What to produce ::
In the material below, find the line that contains "1389x868 pixels. How" and the line that contains "Given: Click the red thumbs-down vote icon", then write out exactly those two lines and everything between them.

Data excerpts ::
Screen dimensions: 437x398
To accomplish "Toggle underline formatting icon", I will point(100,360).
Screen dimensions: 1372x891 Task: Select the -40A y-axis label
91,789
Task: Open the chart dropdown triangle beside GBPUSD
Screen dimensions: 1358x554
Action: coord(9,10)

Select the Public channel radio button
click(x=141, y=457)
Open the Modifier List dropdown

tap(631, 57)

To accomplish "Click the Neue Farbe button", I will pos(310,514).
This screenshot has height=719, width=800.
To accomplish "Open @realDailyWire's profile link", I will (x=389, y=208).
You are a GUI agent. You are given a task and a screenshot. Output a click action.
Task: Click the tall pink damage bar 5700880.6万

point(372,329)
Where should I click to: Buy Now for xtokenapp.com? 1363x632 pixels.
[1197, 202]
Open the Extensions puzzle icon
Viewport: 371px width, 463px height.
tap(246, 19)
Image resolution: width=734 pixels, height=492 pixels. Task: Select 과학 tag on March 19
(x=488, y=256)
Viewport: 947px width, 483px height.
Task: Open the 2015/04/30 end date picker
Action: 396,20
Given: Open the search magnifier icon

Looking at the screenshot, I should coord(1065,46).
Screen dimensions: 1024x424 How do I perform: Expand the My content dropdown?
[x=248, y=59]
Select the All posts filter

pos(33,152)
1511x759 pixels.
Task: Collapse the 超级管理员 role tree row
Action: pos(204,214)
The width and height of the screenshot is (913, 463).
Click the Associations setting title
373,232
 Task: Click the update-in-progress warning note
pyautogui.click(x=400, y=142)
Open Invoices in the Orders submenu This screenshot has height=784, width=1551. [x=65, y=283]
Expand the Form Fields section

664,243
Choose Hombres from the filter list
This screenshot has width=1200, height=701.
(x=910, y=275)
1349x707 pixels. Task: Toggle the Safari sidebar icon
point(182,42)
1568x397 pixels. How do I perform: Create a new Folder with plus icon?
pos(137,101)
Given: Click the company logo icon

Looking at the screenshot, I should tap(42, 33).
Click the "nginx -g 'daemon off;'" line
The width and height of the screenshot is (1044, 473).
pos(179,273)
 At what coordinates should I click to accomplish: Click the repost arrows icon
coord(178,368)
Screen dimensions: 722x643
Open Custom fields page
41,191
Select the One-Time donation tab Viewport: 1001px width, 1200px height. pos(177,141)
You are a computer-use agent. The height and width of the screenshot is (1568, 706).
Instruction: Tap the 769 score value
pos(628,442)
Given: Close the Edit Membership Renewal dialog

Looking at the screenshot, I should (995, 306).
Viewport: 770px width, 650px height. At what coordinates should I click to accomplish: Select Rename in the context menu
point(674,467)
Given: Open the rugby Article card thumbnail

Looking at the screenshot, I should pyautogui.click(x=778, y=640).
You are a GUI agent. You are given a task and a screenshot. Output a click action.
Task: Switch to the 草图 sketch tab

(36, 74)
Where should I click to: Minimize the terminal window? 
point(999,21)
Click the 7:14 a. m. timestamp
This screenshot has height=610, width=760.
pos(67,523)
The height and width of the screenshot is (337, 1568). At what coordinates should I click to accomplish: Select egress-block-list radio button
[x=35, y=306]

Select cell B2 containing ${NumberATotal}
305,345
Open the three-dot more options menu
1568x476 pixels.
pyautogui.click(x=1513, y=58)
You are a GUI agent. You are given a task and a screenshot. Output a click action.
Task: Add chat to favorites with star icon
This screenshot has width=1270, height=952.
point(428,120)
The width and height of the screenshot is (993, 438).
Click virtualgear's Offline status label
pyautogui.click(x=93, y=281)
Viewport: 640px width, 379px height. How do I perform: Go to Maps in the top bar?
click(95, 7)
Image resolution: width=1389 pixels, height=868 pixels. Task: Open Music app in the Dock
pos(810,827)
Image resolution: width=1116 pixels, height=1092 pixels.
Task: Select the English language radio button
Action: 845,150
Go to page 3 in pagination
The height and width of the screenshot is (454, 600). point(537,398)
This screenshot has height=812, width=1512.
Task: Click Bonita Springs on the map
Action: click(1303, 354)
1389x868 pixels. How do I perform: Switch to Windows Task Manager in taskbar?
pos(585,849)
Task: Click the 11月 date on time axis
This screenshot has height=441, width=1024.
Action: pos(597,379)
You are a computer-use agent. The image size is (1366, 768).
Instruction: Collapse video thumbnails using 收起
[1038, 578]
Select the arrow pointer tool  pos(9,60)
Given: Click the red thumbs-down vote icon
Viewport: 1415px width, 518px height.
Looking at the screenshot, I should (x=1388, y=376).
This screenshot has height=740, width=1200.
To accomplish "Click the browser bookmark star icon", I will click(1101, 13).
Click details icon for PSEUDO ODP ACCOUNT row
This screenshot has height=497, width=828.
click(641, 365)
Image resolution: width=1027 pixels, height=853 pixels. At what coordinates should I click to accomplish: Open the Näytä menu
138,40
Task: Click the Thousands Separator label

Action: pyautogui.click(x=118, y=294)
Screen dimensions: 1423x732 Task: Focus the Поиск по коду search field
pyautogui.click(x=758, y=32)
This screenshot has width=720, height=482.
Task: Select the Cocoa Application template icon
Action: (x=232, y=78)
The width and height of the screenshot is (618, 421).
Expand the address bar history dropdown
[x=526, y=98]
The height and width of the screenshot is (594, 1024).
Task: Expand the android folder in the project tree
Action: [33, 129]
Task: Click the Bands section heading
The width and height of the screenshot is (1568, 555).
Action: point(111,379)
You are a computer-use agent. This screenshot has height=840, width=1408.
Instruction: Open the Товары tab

Your solution ::
1389x868 pixels. How do I perform: Switch to Windows Task Manager in taskbar?
pos(585,849)
Task: Click the 11月 date on time axis
This screenshot has height=441, width=1024.
Action: pos(597,379)
You are a computer-use agent. The image size is (1366, 768).
Instruction: Collapse video thumbnails using 收起
[1038, 578]
Select the arrow pointer tool  pos(9,60)
Given: Click the red thumbs-down vote icon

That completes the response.